The head of West London academy in Ealing, which opened on Monday, is bemused by the media interest in his pay packet.
"I'm genuinely in this because I find education fascinating," he said. "I applied for this job because it was a fabulous opportunity, not because of the salary, which is actually a bit of a pressure. I love working with kids and being in the classroom. You never know what's going to happen next. I live and breathe education."
But the 49-year-old believes there is a big difference between education and schooling, and he hopes the academy will demonstrate his principle.
"Schooling starts and stops at the school gate," said Mr Falk. "Education doesn't. It's about preparing people for what happens at the next stage, about thinking beyond the confines of the curriculum."
It sounds great, but what does it actually mean?
The West London academy was founded on the idea that learning is a lifelong process. It is funded directly by the Department for Education and Skills and governed by a group of trustees chaired by Sir Alec Reed, founder of recruitment firm Reed Executive, who donated pound;2.2 million to the project.
The academy replaces Compton school, one of London's poorest-performing secondaries. In 2002, only 13 per cent of pupils achieved five Cs or better at GCSE. While results improved this year, 75 per cent of pupils still failed to gain a single pass in core subjects.
But poor performance is only one of the challenges faced. Forty-four per cent of pupils are entitled to free school meals, and a large number do not speak English as their first language. Pupil and staff turnover have been high in recent years.
Mr Falk believes that it is only by creating a welcoming environment for such pupils that performance will improve. "We are trying to create a school that is more people-orientated, to de-institutionalise the institution," he said.
At West London academy it is the teachers, not the students, who get up and move classrooms at the sound of the bell. The idea is to encourage the students to take ownership of their environment.
Sir Alec, meanwhile, hopes the academy will instil pupils with the seven Cs: confidence, communication, creativity, computing, comprehension, charm and coaching.
Touring the school at its official opening, he said: "I'm Mr Falk's biggest fan. I've seen him in action. He's a remarkable head. His vision, approachability and his energy make him stand out."
And Stephen Twigg, education minister, is equally confident that Mr Falk will earn his salary. He said: "He comes with a really powerful record.
He's got incredible enthusiasm and lots of new ideas."
Pupils have also been impressed. Nicole Scille, 14, said: "He's always there to talk to you, and gives you a chance to say what you want. If you did something wrong, he'd give you a second chance."
Mr Falk studied history at Cambridge before training as a history teacher and was inspired by his own experience as a pupil at City of London school.
"I did a lot of drama and had some excellent teachers.
"It was the apogee of a liberal education. We were encouraged to read and think and talk. It was certainly an education rather than schooling."
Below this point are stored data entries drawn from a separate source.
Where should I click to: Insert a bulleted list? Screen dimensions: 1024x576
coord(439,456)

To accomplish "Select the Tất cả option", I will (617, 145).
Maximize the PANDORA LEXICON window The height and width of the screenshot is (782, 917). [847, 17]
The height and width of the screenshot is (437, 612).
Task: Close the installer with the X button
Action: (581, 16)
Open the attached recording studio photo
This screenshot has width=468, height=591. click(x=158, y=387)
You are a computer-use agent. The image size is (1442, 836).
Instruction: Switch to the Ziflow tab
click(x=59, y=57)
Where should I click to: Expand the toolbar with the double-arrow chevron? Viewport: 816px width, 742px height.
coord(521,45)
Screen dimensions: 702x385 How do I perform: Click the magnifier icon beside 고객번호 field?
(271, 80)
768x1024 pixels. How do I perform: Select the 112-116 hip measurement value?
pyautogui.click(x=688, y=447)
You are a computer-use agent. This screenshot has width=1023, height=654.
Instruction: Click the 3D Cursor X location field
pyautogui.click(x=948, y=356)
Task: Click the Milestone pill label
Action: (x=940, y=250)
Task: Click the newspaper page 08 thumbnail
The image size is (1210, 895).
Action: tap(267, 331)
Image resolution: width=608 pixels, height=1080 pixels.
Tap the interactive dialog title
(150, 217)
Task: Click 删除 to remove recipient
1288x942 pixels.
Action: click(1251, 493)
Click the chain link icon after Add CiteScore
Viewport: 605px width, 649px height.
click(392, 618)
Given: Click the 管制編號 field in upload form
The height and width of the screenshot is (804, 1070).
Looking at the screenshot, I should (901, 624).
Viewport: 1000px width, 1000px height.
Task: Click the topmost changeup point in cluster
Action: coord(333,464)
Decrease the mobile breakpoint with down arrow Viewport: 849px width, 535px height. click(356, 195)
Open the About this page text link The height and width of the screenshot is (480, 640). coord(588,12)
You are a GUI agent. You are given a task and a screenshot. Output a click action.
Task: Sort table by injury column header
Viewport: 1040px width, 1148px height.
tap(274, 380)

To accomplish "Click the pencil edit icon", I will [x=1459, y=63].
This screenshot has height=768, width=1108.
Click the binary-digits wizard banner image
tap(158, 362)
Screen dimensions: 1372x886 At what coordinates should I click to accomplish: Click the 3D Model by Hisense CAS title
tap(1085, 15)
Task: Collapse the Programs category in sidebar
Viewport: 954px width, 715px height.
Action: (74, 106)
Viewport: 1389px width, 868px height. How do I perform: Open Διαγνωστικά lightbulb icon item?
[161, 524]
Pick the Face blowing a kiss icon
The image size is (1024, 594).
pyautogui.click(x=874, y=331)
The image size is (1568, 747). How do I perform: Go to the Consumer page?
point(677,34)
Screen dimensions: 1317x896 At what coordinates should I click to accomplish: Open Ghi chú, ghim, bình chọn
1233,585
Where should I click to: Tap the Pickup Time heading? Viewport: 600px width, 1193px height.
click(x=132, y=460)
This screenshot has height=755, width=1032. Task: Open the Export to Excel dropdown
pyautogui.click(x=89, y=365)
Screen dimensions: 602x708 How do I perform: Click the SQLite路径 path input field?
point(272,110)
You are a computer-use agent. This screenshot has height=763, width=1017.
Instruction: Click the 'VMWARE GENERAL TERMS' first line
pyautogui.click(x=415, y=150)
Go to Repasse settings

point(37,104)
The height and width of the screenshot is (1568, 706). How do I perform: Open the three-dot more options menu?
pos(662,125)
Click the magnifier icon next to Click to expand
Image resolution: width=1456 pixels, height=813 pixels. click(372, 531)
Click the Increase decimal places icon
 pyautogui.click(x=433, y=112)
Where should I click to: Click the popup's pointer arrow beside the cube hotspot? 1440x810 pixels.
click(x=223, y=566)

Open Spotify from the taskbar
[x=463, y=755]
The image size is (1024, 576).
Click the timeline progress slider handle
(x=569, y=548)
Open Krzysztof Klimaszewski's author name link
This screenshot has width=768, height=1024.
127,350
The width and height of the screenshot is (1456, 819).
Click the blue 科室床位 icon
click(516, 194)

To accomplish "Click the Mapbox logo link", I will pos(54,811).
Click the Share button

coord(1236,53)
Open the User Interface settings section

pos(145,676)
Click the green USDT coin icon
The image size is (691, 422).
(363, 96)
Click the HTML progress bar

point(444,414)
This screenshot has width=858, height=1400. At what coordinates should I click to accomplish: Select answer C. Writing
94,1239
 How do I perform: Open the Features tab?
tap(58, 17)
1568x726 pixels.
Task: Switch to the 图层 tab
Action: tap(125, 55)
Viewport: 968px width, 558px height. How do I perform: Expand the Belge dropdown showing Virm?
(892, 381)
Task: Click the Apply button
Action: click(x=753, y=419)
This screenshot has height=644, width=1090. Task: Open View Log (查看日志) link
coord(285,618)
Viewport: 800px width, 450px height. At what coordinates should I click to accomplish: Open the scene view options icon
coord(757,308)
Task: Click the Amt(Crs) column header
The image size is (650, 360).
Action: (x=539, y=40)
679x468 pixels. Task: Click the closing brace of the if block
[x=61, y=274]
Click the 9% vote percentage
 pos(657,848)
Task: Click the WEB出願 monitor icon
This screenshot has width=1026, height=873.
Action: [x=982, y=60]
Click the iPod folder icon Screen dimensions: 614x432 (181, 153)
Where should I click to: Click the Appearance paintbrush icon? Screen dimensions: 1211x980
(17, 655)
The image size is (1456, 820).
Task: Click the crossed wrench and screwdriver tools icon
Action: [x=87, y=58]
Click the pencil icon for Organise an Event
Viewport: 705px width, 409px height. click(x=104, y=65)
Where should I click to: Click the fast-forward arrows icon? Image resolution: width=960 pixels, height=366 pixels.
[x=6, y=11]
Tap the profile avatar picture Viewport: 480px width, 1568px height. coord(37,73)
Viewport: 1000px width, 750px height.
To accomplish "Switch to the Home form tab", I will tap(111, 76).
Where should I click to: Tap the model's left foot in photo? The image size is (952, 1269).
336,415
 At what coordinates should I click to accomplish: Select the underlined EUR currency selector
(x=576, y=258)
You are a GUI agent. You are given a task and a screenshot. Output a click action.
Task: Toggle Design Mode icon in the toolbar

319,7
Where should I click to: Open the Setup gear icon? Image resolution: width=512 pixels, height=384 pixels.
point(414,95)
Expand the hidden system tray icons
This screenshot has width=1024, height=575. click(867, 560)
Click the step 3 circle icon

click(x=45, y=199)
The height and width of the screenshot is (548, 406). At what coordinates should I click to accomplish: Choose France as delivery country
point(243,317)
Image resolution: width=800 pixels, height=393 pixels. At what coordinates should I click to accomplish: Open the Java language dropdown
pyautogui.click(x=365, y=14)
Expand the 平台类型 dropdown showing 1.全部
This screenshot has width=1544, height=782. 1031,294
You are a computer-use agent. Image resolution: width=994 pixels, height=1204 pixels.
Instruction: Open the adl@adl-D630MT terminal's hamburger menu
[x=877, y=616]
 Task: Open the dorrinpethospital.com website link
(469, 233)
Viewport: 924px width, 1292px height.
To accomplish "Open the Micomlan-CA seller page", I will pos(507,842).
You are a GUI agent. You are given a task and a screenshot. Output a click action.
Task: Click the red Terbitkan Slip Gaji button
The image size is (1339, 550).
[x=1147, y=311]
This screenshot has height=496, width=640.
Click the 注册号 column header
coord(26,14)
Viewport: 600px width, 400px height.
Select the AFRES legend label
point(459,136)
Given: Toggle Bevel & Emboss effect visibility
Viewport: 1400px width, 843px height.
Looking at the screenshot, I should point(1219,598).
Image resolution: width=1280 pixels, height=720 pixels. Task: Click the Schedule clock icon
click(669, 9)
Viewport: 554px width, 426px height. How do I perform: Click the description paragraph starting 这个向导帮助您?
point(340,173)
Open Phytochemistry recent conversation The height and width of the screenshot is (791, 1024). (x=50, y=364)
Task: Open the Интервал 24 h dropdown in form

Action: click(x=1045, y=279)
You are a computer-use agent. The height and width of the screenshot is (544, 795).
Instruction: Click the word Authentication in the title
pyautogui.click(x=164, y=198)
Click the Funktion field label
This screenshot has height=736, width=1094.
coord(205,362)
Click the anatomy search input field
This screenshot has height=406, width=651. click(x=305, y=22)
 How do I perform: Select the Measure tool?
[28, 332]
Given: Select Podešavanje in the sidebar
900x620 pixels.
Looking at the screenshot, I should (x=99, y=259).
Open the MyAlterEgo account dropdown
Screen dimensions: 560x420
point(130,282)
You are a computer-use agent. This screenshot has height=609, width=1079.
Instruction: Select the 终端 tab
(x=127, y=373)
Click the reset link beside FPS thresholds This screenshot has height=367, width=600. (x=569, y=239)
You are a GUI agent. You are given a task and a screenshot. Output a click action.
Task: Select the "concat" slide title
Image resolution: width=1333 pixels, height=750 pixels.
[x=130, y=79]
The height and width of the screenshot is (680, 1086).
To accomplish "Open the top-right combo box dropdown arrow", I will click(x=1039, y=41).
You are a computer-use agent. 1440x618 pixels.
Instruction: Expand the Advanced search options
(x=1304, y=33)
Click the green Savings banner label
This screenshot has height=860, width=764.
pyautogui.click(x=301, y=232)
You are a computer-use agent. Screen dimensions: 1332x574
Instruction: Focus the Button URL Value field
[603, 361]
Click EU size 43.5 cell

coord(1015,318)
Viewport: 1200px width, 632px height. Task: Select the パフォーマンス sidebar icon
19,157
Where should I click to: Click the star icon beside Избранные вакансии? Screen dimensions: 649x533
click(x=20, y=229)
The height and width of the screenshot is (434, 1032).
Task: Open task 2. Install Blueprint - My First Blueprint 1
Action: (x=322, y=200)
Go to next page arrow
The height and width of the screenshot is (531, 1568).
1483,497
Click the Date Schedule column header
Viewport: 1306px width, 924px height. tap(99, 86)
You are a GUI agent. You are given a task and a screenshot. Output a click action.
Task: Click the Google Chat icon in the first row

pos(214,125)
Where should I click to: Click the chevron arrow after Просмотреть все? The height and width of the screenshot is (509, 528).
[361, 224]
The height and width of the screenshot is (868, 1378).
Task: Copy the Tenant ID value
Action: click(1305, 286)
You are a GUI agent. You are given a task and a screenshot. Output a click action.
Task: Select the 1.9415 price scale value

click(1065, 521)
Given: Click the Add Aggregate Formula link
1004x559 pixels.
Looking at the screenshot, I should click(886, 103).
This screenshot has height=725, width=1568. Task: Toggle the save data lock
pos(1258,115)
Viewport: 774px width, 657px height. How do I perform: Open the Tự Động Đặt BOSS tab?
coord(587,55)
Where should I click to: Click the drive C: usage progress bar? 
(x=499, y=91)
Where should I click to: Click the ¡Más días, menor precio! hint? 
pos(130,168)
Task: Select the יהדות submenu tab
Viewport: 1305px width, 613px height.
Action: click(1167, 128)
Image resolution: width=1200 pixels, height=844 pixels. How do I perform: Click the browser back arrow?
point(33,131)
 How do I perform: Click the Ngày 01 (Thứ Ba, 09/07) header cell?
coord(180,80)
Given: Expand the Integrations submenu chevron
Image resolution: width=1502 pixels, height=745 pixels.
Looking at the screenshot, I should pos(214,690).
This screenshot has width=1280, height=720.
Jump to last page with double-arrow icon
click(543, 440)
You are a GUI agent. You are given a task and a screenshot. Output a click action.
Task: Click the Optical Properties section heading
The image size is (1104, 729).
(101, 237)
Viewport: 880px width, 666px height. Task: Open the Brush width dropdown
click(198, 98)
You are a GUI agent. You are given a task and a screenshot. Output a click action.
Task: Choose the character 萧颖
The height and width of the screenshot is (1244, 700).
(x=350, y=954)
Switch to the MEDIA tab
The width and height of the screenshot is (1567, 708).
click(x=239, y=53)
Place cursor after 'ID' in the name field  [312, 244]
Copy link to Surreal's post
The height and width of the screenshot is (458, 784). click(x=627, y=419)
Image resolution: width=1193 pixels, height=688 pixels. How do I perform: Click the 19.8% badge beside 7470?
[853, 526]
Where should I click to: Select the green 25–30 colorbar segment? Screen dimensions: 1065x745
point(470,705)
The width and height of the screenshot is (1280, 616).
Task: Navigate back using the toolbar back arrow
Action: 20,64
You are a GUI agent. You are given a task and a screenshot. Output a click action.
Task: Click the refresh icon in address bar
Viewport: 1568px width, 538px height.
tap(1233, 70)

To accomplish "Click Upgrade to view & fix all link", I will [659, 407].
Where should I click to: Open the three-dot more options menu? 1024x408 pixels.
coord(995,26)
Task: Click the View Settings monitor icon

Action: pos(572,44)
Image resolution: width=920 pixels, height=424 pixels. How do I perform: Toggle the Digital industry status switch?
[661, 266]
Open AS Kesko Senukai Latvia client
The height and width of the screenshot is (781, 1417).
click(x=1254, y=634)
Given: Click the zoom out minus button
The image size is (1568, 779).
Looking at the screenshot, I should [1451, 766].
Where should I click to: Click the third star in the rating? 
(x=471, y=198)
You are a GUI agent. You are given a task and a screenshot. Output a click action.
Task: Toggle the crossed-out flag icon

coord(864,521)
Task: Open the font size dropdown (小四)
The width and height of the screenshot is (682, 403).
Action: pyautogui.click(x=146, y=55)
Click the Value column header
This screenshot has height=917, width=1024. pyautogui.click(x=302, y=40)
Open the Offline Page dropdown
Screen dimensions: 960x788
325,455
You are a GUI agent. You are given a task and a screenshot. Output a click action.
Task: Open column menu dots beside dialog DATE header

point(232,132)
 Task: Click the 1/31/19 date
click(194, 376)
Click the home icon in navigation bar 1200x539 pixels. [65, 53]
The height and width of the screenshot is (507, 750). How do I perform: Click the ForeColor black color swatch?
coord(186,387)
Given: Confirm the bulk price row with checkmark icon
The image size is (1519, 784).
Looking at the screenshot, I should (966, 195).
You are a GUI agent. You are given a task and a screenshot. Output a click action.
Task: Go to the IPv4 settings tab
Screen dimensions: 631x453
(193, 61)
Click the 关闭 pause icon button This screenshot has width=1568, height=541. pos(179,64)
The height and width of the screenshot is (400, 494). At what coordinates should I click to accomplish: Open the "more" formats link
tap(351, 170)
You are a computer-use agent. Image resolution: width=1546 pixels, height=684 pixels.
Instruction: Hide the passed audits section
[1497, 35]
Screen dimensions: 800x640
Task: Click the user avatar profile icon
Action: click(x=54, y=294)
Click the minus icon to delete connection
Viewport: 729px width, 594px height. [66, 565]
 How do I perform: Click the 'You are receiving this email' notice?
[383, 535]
He has spent most of his 30-year career in faith schools. From 1992 to 2002 he was head of King Solomon high, a voluntary-aided Jewish comprehensive in the north-east London borough of Redbridge. His wife Judi was an assistant head there.
"She's the only person I didn't appoint," he said. "It was halfway through the first term before anyone asked: 'You're not related to Mr Falk, are you?'"
What does Mr Falk, who has three grown-up children, do when he is not living and breathing education?
"My family and my faith are enormously important to me, I'm involved in the Jewish community. But beyond that, the truth is a bit sad because education is my life.
"One of my hobbies is writing children's musicals, but even that started when I was a primary teacher and couldn't find anything for the children to perform."
Trent Austin, who teaches geography at the school, believes that there has been a noticeable change in school culture since Mr Falk's arrival. He said: "There is a real vibrance about the place now. The head is very approachable, and listens to new ideas. He's obviously a man with a plan, and the vision to achieve it. He's no different to the chief executive of a company. Hopefully the size of his salary will contribute to the credibility of the profession."